O projeto da infraestrutura tem como base os estudos realizados. A usina será a primeira do estado do Rio de Janeiro a utilizar vinhaça, subproduto da cana-de-açúcar, para geração de biogás e produção do biometano, mas também está sendo considerada a aplicação de outros substratos para a ampliação do projeto no futuro.
“Nos últimos 20 anos, a Coagro vem trabalhando para o fortalecimento do agronegócio através da geração de empregos e de renda, compromisso com meio ambiente, nossos colaboradores, fornecedores e a sociedade. Esse acordo soma os esforços para uma política norteada pelo conceito de sustentabilidade” afirmou o presidente da cooperativa, Frederico Paes.

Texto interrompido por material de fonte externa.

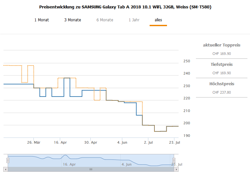
Task: Click the '26. Mär' x-axis date label
Action: [33, 142]
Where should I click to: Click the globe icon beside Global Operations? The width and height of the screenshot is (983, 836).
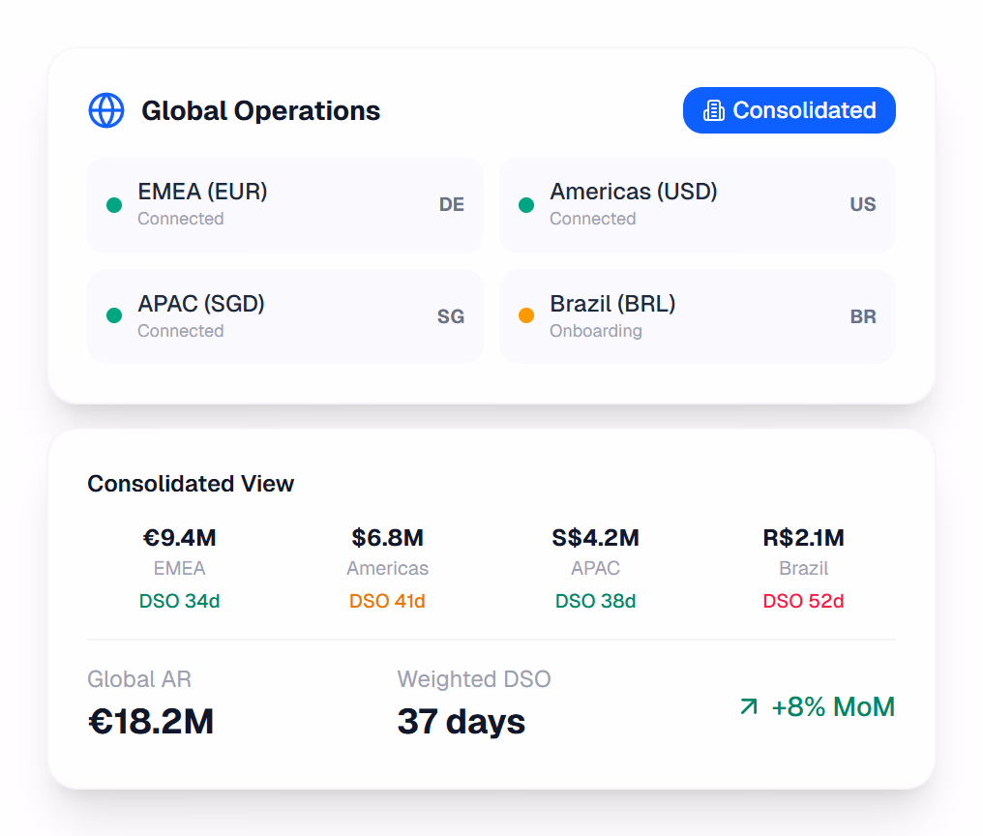point(106,109)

Pelo memorando assinado, a Porto do Açu atuará como plataforma de infraestrutura. Além de fomentar o consumo do biometano nas instalações industriais, irá fazer o transporte dos veículos de carga e providenciar equipamentos logísticos.

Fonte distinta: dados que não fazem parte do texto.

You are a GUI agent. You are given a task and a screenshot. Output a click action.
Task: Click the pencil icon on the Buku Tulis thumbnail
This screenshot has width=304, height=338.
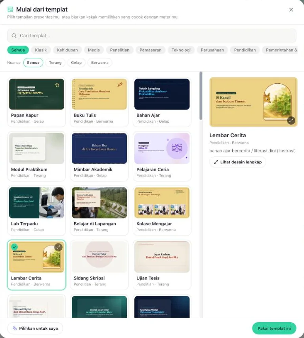click(120, 85)
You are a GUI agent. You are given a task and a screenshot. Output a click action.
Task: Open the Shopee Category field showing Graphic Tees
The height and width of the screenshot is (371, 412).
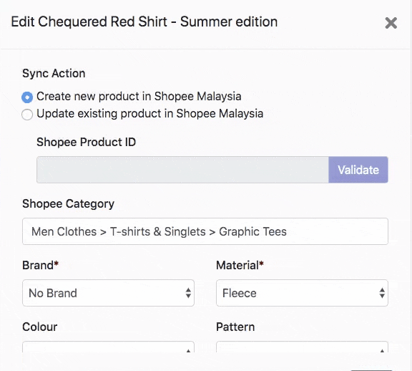[205, 231]
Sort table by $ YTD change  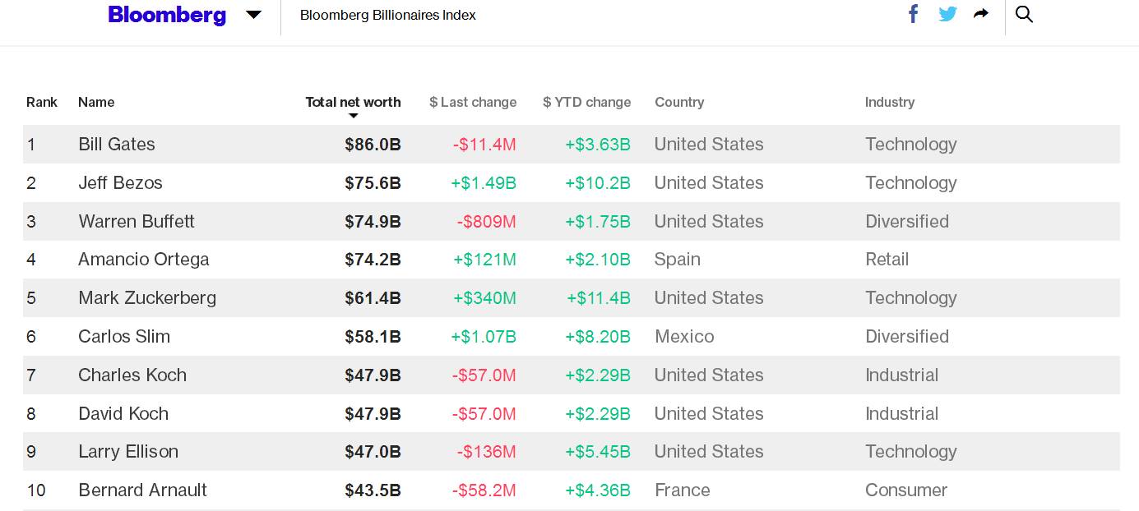pyautogui.click(x=587, y=102)
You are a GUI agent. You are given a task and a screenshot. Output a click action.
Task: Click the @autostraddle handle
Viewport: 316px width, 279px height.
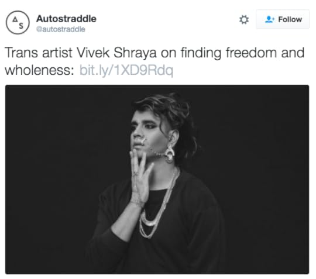point(61,29)
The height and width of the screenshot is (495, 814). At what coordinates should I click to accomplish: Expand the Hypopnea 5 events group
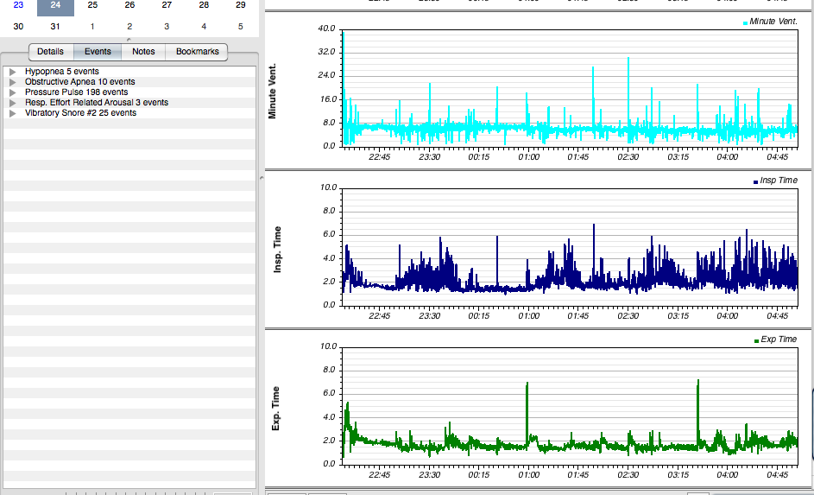(13, 71)
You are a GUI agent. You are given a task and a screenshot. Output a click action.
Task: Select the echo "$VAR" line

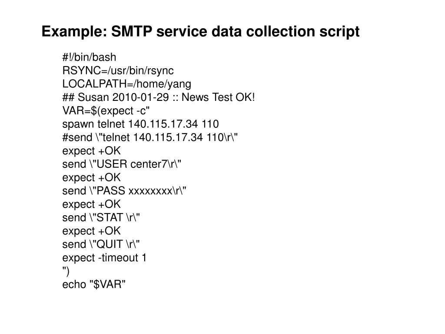click(94, 285)
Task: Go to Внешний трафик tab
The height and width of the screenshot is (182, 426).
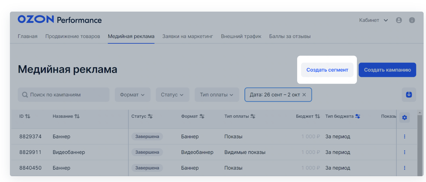Action: (241, 36)
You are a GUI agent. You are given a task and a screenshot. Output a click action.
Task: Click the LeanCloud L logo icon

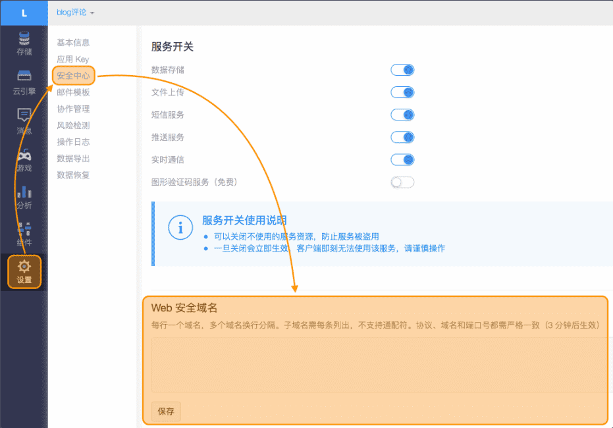tap(24, 13)
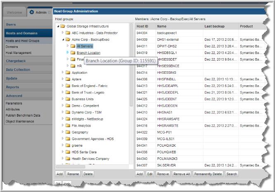Click the Global Storage Infrastructure folder icon
The image size is (275, 192).
62,26
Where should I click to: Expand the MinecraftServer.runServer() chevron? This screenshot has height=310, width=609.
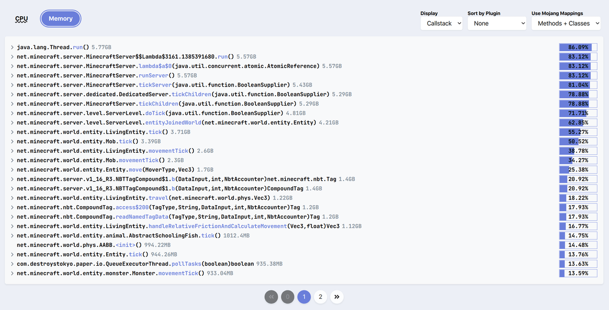(x=12, y=76)
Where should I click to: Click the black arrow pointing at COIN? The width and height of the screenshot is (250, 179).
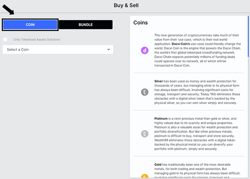click(x=8, y=10)
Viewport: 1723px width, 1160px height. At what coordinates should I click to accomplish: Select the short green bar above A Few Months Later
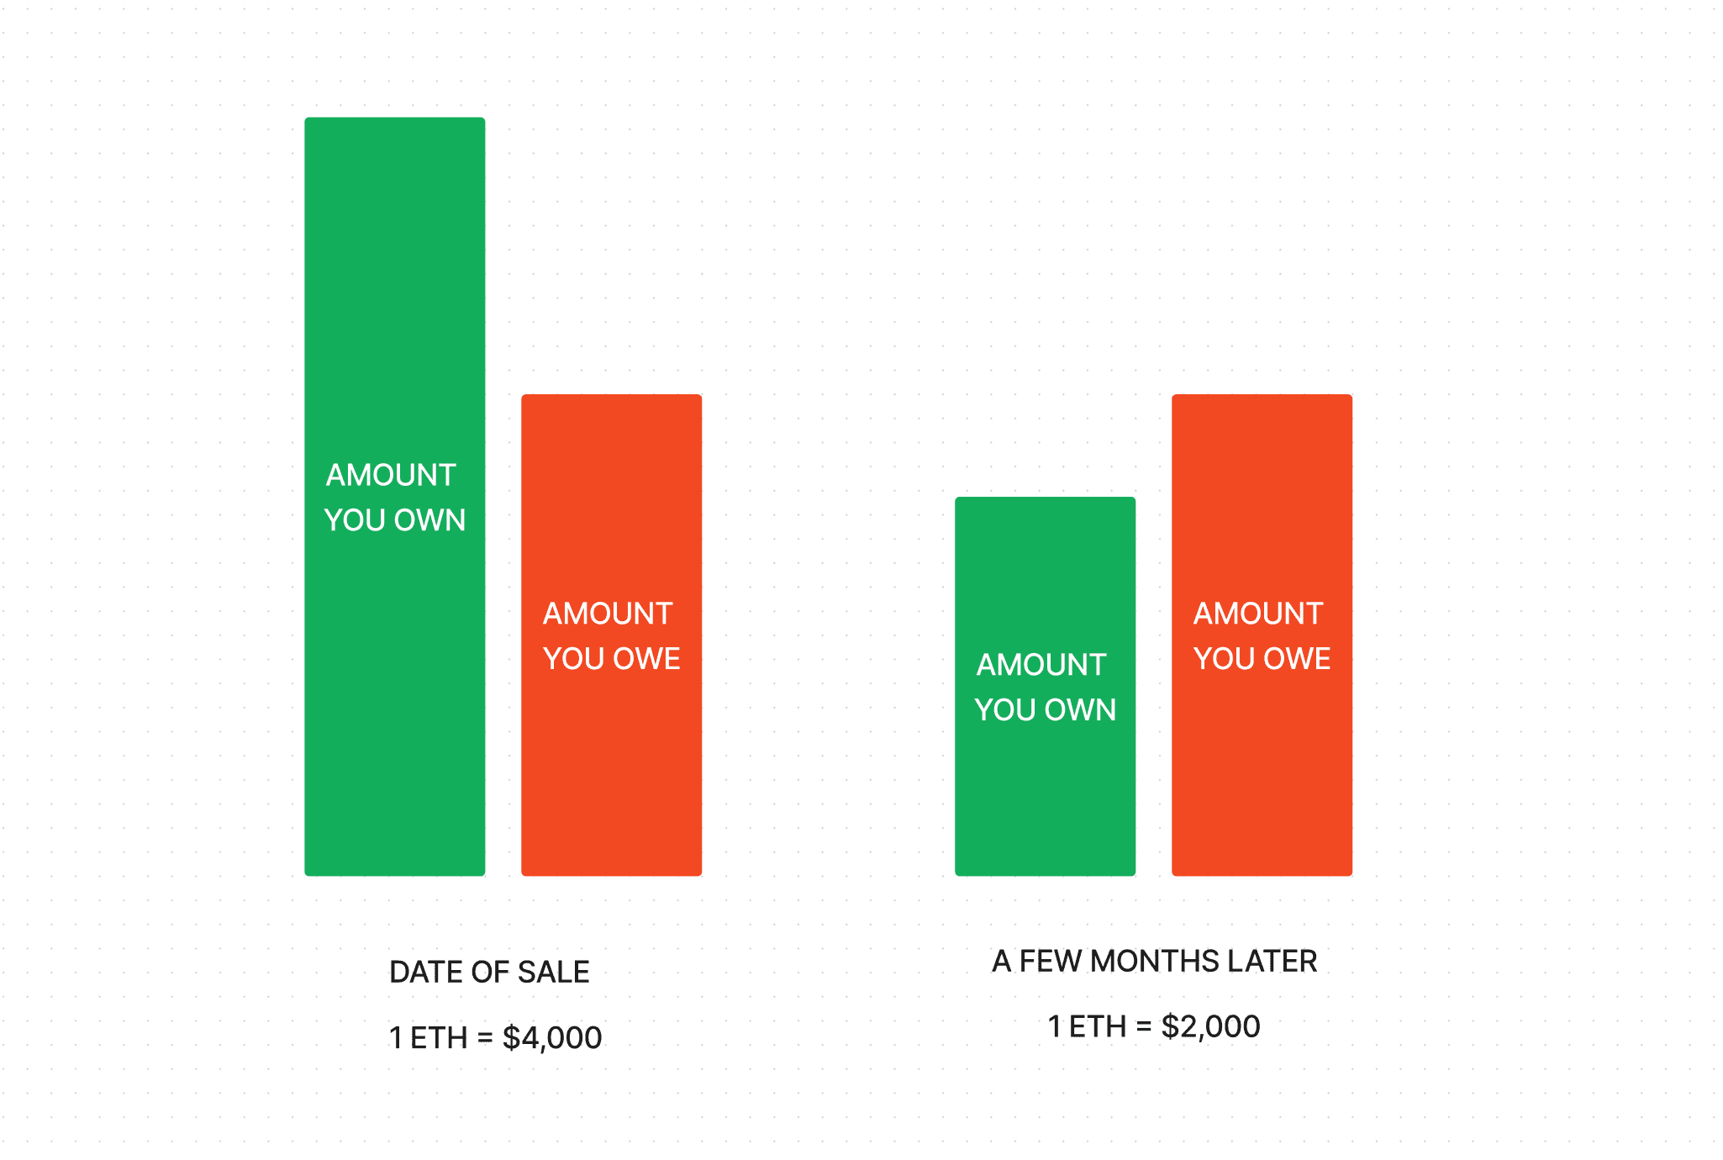(x=1045, y=686)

Já a Zeg Biogás deve prover as soluções tecnológicas para geração do biogás e sua purificação em biometano, atuando, também, como potencial investidor do projeto. Além disso, ela deve comercializar com exclusividade todo o biocombustível produzido.

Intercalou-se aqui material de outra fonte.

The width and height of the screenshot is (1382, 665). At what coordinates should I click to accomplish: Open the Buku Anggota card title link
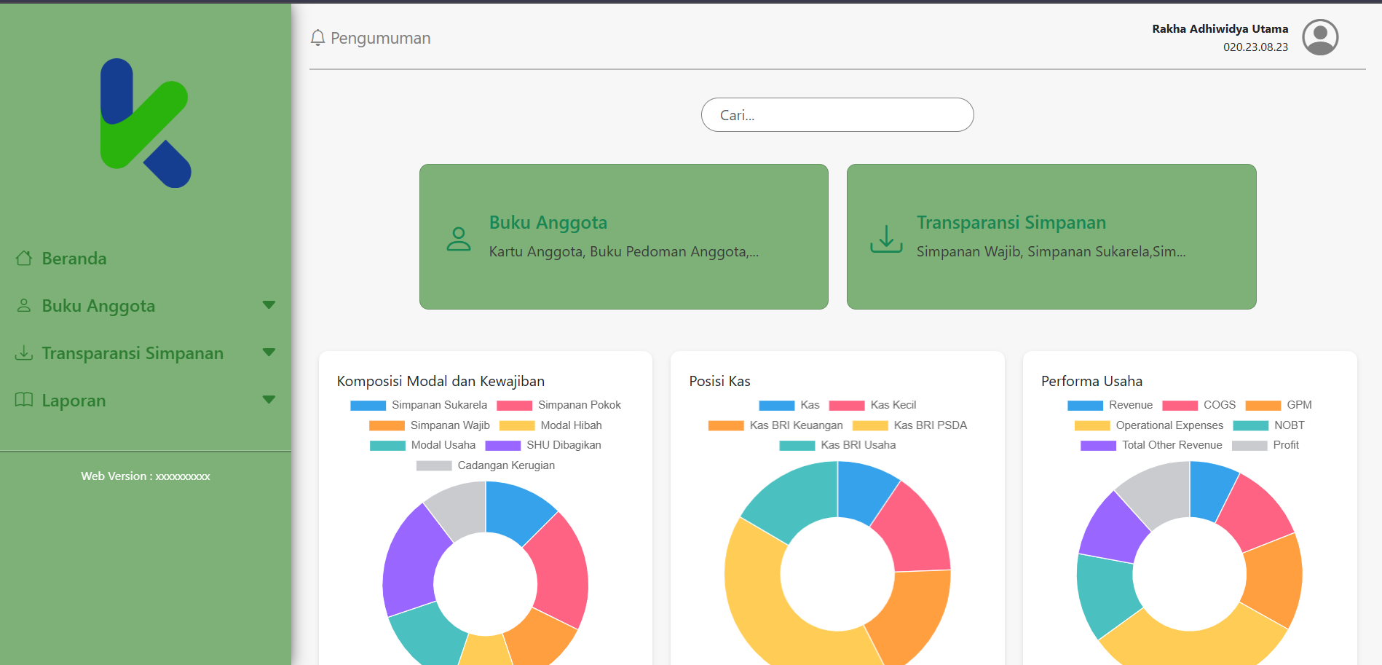pos(548,222)
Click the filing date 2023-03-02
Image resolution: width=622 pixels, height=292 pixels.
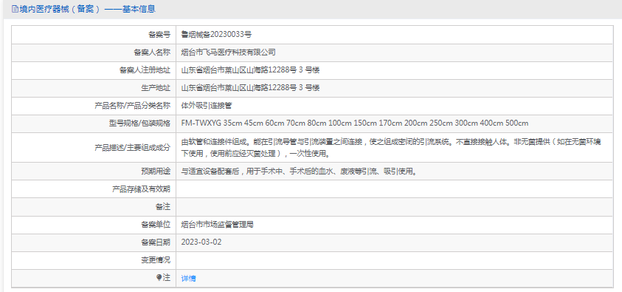tap(201, 242)
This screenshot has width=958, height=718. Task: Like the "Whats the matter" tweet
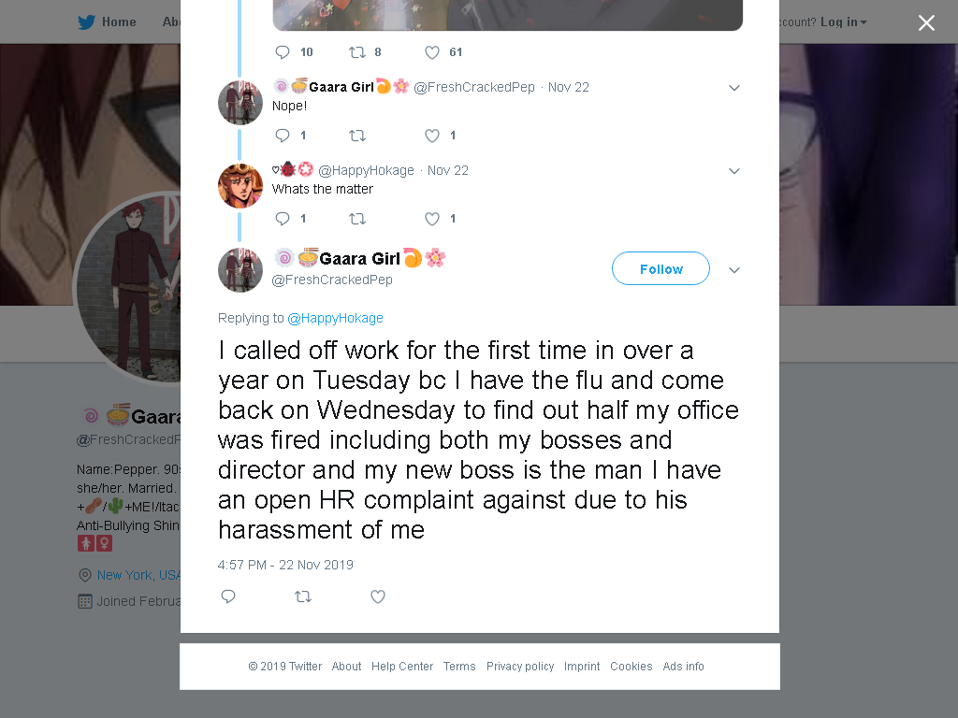(x=432, y=219)
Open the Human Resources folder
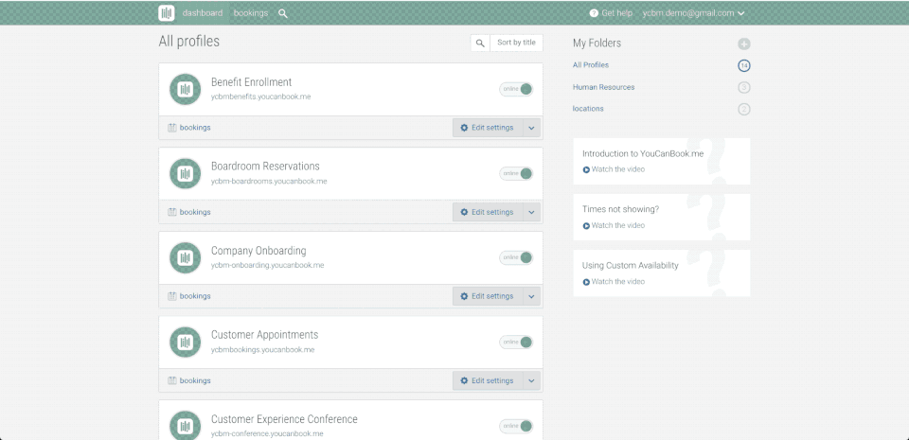 point(603,87)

Por fim, a Coagro pretende fornecer a matéria-prima necessária para a produção do biogás. Com isso, a cooperativa quer se posicionar como instrumento de fomento da agricultura regional, proporcionando maior desenvolvimento a toda região e gerando impacto social no entorno.
“Buscamos tornar o Porto Açu um ecossistema para o desenvolvimento de projetos industriais de baixo carbono e contribuir para a transição energética. Isso se dará a partir da ampliação da disponibilidade de energias de fonte renovável. Um desses caminhos passa justamente pelo uso da biomassa da cana para produção de biogás e biometano. Estamos trabalhando para combinar energia renovável e consumo industrial no mesmo lugar”, destacou o diretor comercial do Porto do Açu, João Braz.
Segundo as empresas, a iniciativa está alinhada ao plano de negócios com foco em industrialização sustentável do Porto do Açu e da Zeg Biogás, também podendo ajudar a região a retomar posição de destaque na produção de cana-de-açúcar no país, fomentando produtores locais. Atualmente, o potencial de produção de cana-de-açúcar na área de influência do Açu é de cerca de 2,1 milhões de toneladas por ano.
“Desenvolvemos alicerces sólidos, com tecnologias exclusivas, que serão aplicadas aos projetos que executamos no Brasil. Temos a solução completa: da geração do biogás à distribuição do biometano aos consumidores finais. A parceria com Coagro e Porto do Açu nos permite ampliar ainda mais os nossos horizontes, agora também no estado do Rio de Janeiro ", destaca o CEO da Zeg Biogás, Eduardo Acquaviva.